Pour répondre aux manifestations pacifiques d’un groupe de militants d’un parti de l’opposition, la police charge sans ménagement. Le reporter de votre journal molesté.

Les discours avaient un peu endormi l’opinion, et j’ai eu la naïveté de croire que la police était devenue citoyenne, comme le souhaite le délégué général à la sûreté nationale Edgar Alain Mebe Ngo’o.

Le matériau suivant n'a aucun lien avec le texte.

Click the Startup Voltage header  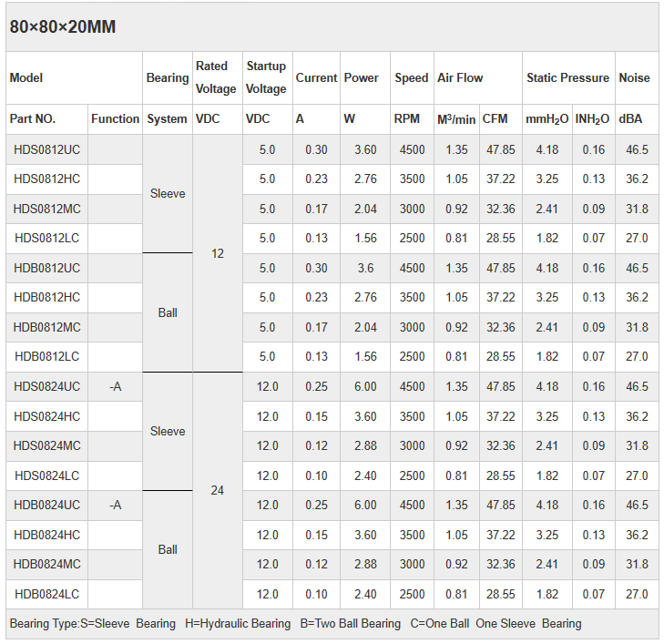[266, 77]
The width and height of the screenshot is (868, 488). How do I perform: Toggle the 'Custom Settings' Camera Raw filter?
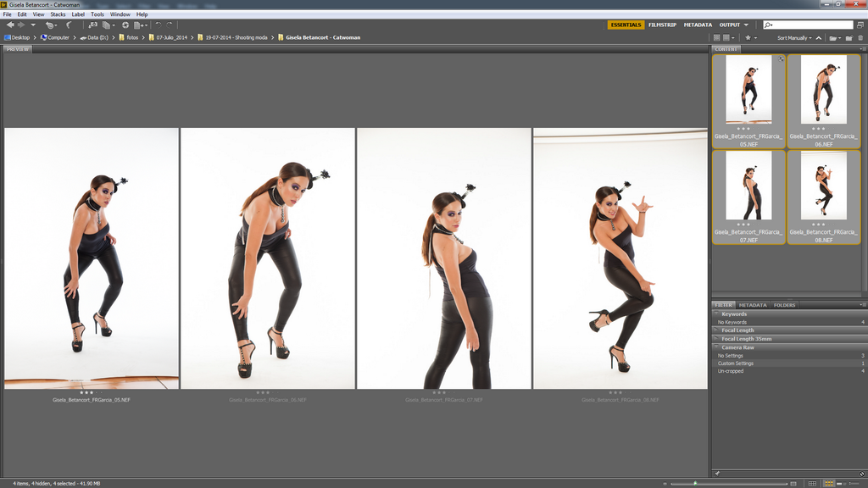pos(736,363)
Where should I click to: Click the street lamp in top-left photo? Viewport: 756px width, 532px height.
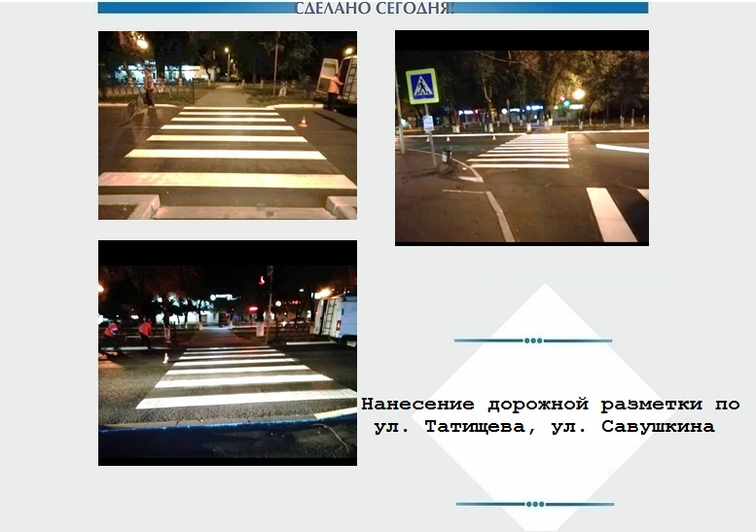(142, 44)
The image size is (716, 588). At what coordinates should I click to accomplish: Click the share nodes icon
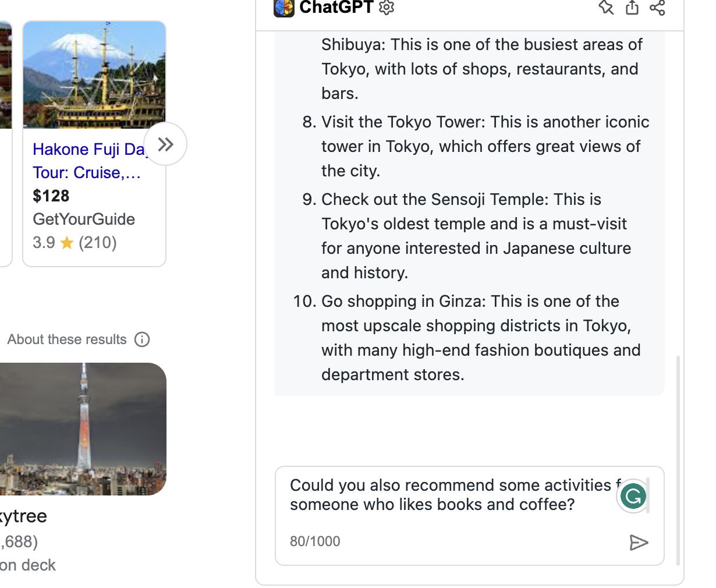coord(658,8)
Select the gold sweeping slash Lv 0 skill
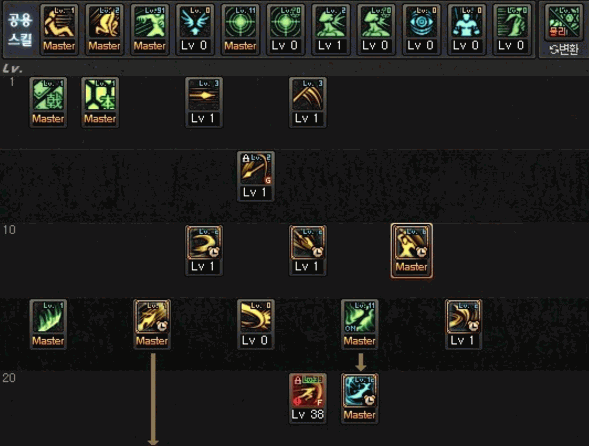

Informé hier lundi 23 juillet au matin d’une manifestation des militants de l’opposition à l’Ecole publique de Bonamoussadi, à Douala, je me rends comme tout reporter sur les lieux. Sur place, une troupe d’environ cent (100) personnes est amassée devant le bâtiment abritant les services de l’éducation de base de la localité. Ce bâtiment jouxte l’Ecole publique, où il y avait des bureaux de vote la veille. Mais ce bâtiment attire surtout l’attention parce que les procès verbaux de vote y sont conservés.

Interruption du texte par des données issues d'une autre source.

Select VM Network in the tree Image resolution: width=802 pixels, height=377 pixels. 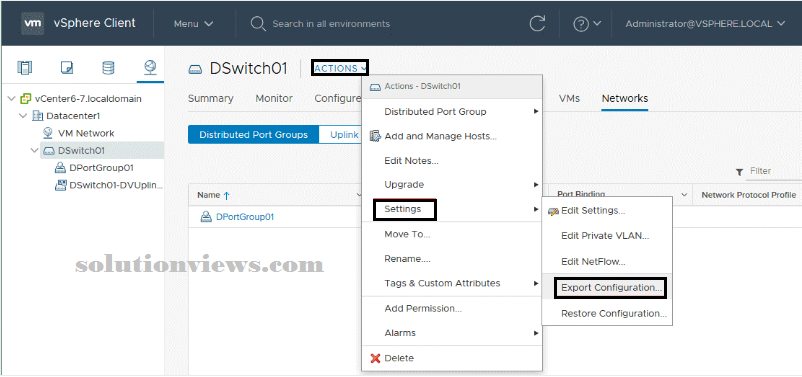tap(86, 133)
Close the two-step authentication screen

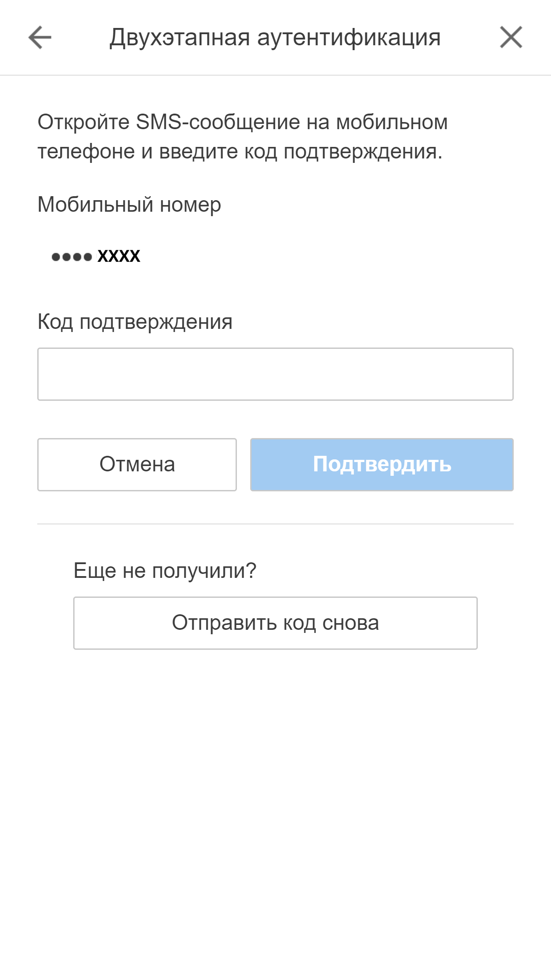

La barrière est protégée par des éléments de la brigade de gendarmerie d’Akwa Nord. A l’intérieur de la barrière, d’autres éléments sont en faction. Le sol est jonché de pancartes de fortune. On peut y lire “ Bye Bye Foning, non au détournement de nos votes, trop c’est trop. ” Tout le long de la route, des deux côtés, sont alignées des motos. Elles appartiennent de toute évidence aux manifestants.

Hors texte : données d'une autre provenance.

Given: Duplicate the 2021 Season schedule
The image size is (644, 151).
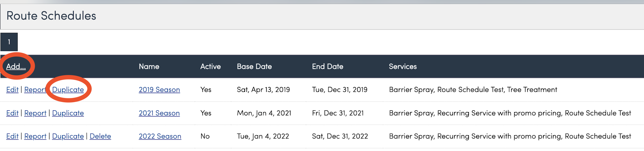Looking at the screenshot, I should [68, 113].
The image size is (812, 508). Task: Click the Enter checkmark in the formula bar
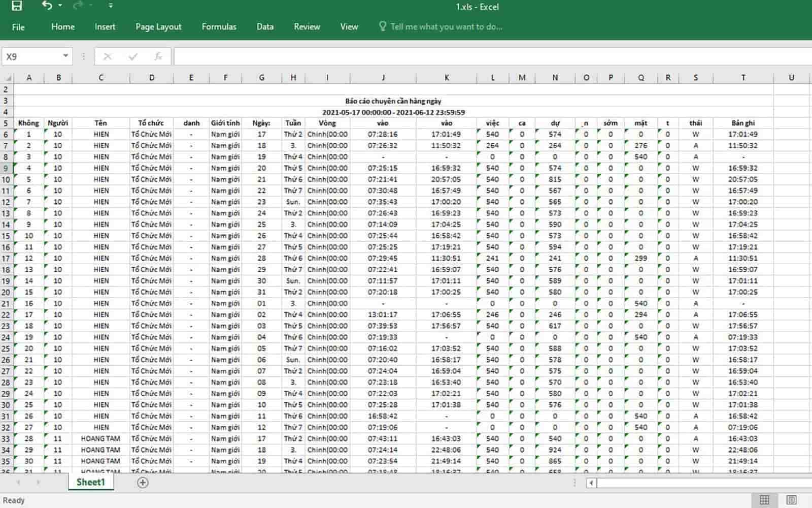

L’ambiance est bon enfant, les manifestants échangent amicalement avec les éléments de la gendarmerie, dont l’attitude est admirée d’ailleurs. Ce corps d’armée a réussi à calmer la foule, et les éléments s’emploient à les convaincre qu’ils ont des moyens légaux pour porter toutes revendications. Certains prennent même le cas de la commune de Lobo où la liste Rdpc aux municipales a été disqualifiée, quoique la seule en lice. Avec des arguments juridiques convaincants, tout est possible, essaient-ils de dire.

Violence gratuite
C’est dans cette ambiance que j’arrive sur les lieux. Je m’approche d’un gendarme au niveau de la barrière, décline mon identité de journaliste, et demande à savoir ce qui se passe. J’ai à peine le temps de commencer la conversation. Un camion de la police arrive, venant de la direction du commissariat du XIIe arrondissement. L’escouade des éléments anti-émeutes saute du camion, et se met à charger la foule est désarmée. A l’aide des matraques et des bottes, les sbires sont décidés à montrer de quoi ils sont capables : la barbarie. Rien en effet sur les lieux ne justifiait leur présence, encore moins leurs actes. J’avais cru un instant que cette escouade venait pour contenir la population, afin qu’elle n’occupe pas la chaussée. Erreur. L’instinct animal était plus fort chez ces hommes en tenue. Visiblement, la troupe avait reçu l’ordre de charger, pas d’évaluer la situation. Et ces hommes, souvent le dernier maillon d’une chaîne, ont fait le sale boulot. J’ai beau lever les mains, crier que je suis journaliste, que je ne suis militant d’aucun parti, rien n’y fait. Je reçois des coups de matraque partout. La tête, les épaules, le poignet qui essaie de bloquer, le dos…Et ça vient de tout côté. Impossible de fuir, encore que je ne m’en étais pas fait une option. J’essaie de me réfugier derrière le gendarme, mais il me repousse vers les policiers enragés.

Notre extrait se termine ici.